Day 3: Write Candidate Communication at Scale
The Concept
Hiring is a two-way process, but most organisations only experience it one way. They assess candidates. What they rarely measure is what candidates experience of them. The rejection email that arrives six weeks after an interview. The silence after an offer. The invitation so generic it could have been sent to anyone. These moments are not neutral. They shape how candidates talk about your organisation to their networks, whether they reapply for future roles, and whether they refer their colleagues to you when the next opening appears.
Candidate experience has direct business consequences. Candidates who have a negative experience are statistically more likely to disengage from your company as customers, recommend against your employer brand, and share their experience publicly. The organisations that understand this treat candidate communication as a brand function, not an administrative afterthought.
The Paradox of Personalisation at Scale
The tension every talent team faces is real: volume demands efficiency, but efficiency produces the generic communication that damages experience. When you are processing 300 applications for one role, you cannot write a personal email to each person — but sending the same three-line rejection to everyone, including the candidate who made it to the final round, signals that you were not paying attention.
The answer is not to write fewer templates. It is to write better ones. A well-crafted template that acknowledges the candidate's effort, speaks honestly about what happens next, and sounds like a real person wrote it can do more for your employer brand than a long, personalised email that still manages to be cold. The skill is in the writing of the template, not in abandoning the template entirely. That is exactly where AI earns its keep: drafting language that is warm, specific in feel, and still scalable.
What Candidate Communication Actually Costs When It Goes Wrong
The direct cost of poor candidate communication is attrition at the offer stage — candidates who stop responding because they assumed you had moved on, or who accept a competing offer during a silence you could have broken with a single chaser email. The indirect cost is harder to measure but more lasting: glassdoor reviews that describe your hiring process as disrespectful, word-of-mouth that narrows your future talent pool, and a reputation in your industry as an organisation that does not respect candidates' time.
None of this happens because HR teams are indifferent. It happens because volume and urgency crowd out the communication tasks that feel optional until they are not. A template library changes that equation. Once the templates exist and are stored somewhere accessible, the barrier to sending a warm, on-brand email drops to the 30 seconds it takes to personalise a name and a detail. That is a problem AI is exceptionally well placed to solve.

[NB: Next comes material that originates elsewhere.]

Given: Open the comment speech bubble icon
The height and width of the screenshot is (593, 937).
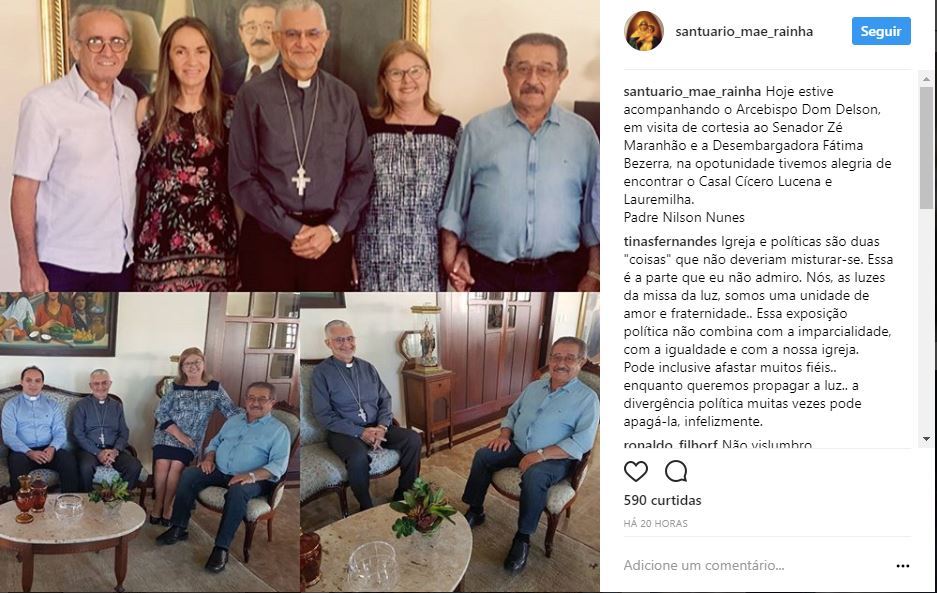Looking at the screenshot, I should tap(676, 472).

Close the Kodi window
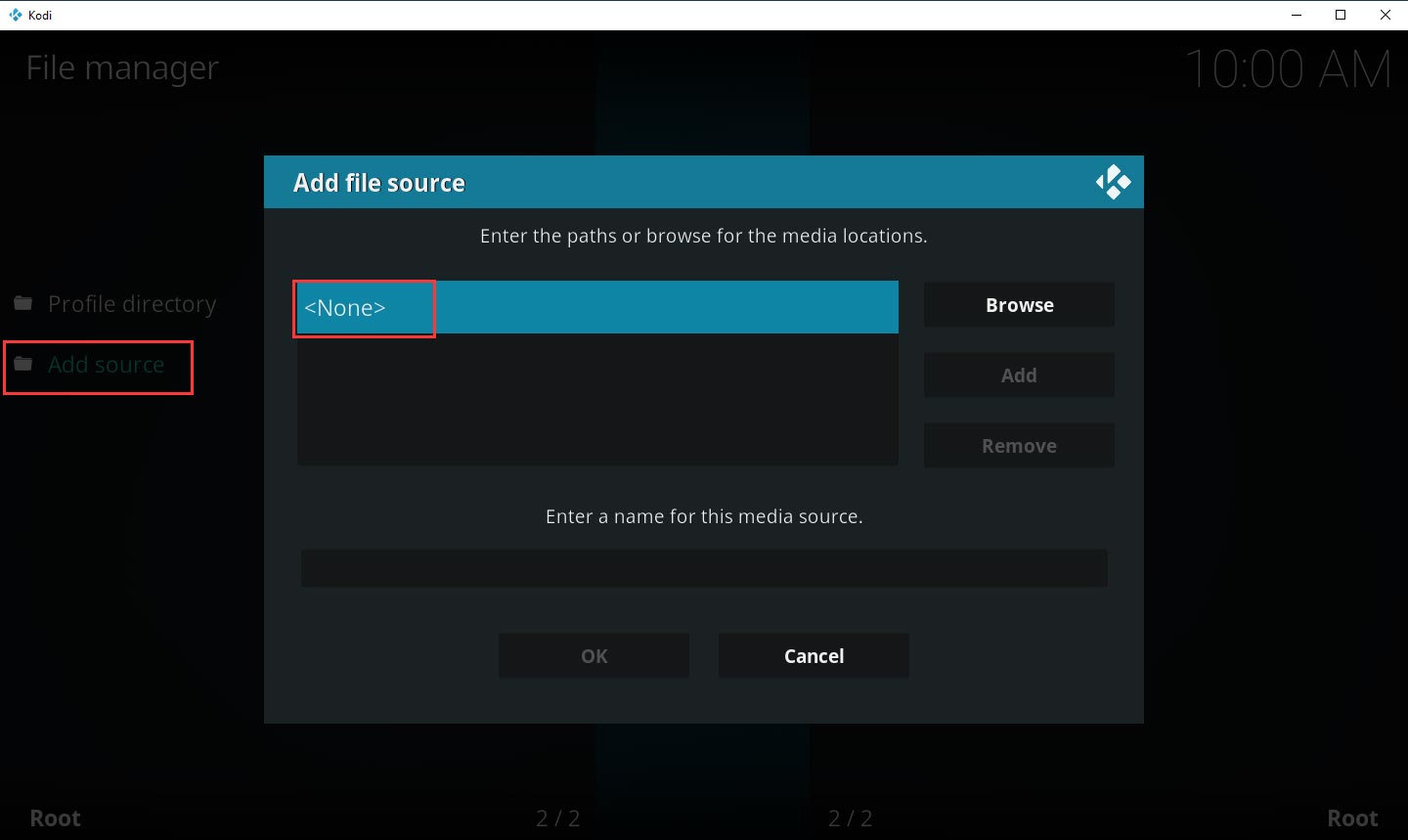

What to Customise and What to Automate
Not everything in candidate communication should be automated. The offer letter, the feedback call for a final-round candidate, the senior hire's debrief conversation — these require human presence. But the logistics, the acknowledgements, the holds, the chasers, and the rejections for earlier-stage candidates are strong candidates for template-based communication with light personalisation.

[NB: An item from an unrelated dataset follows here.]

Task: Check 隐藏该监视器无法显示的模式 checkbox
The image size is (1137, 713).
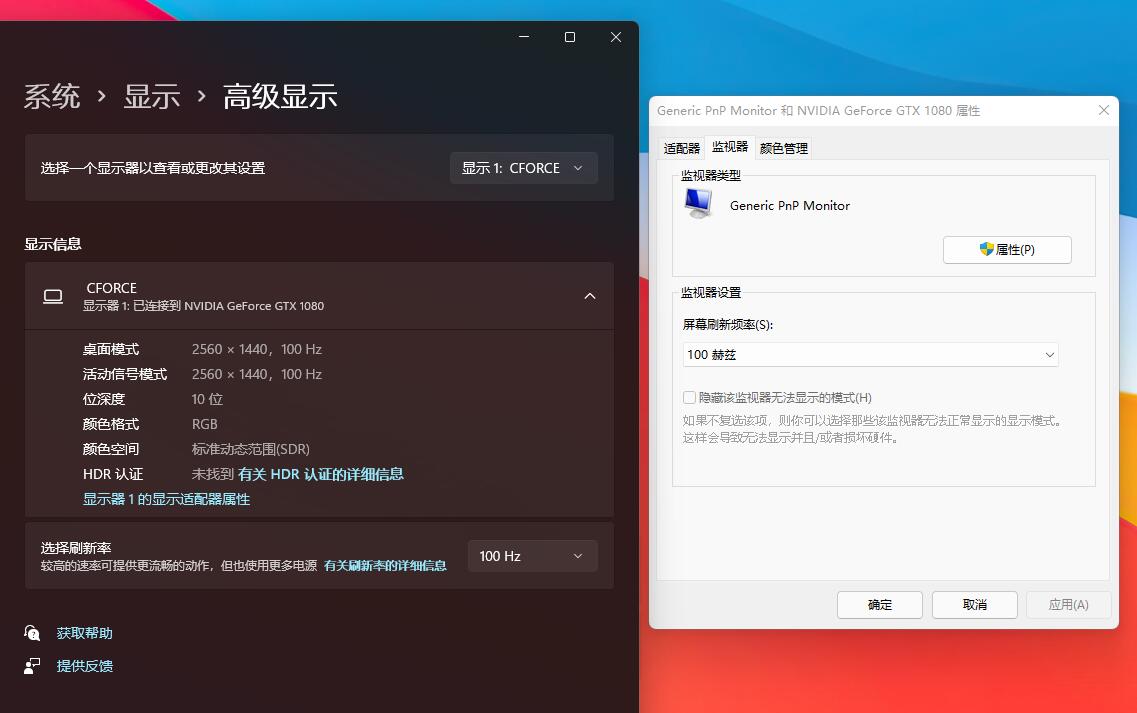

The rule of thumb is: automate the structure, personalise the signal. Your template handles the format, the tone, and the logistics. You add one sentence that references something specific — the role, a detail from the application stage, the fact that this was a particularly competitive process. That one sentence is what transforms a template into a communication that a candidate feels was written for them. AI can draft that template in minutes. Your job is to add the one sentence that makes it feel real.
Prompt of the day
Copy this into your AI tool and replace any bracketed placeholders.
Prompt
You are an experienced talent acquisition specialist and employer brand writer. I need you to write a set of candidate communication templates for [COMPANY NAME], a [BRIEF COMPANY DESCRIPTION, e.g. 'fast-growing fintech with 200 employees']. Our employer brand tone is [DESCRIBE TONE IN 3 WORDS, e.g. 'direct, human, unpretentious']. Please write the following templates: 1. A rejection email for candidates who applied but were not selected for an interview (30-50 words — warm, not robotic, leaves the door open) 2. An interview invitation email for a first-round video interview, including a one-sentence role context, logistics placeholder, and a sentence that sets the tone for the conversation 3. A post-interview follow-up chaser for candidates we have not heard back from after sending an offer (for use 5 business days after the offer goes out) 4. A hold email for strong candidates we want to keep warm while a role is on pause For each template: write the subject line, the email body, and one sentence of guidance on when and how to personalise it before sending.
Your 15-minute task
Identify the most painful candidate communication gap in your current hiring process — the one where candidates most often go silent or complain about lack of contact. Write that gap in the [COMPANY NAME] and tone fields, then run the prompt. Pick the template that addresses your biggest gap and test it on a live candidate communication this week.
Expected win
Four ready-to-use candidate email templates with subject lines and personalisation guidance, tuned to your organisation's tone — covering rejection, interview invitation, offer follow-up, and role-on-hold scenarios.
Power user tip
Once you have the templates, run this follow-up: 'Now rewrite the rejection email in three different versions: one for a candidate who was genuinely very close and we want to actively encourage to reapply, one for a high-volume role where we received 200+ applications, and one for a senior candidate who invested significant time in the process. Keep each under 80 words.' Tiered rejection templates show candidates you paid attention — even at the end.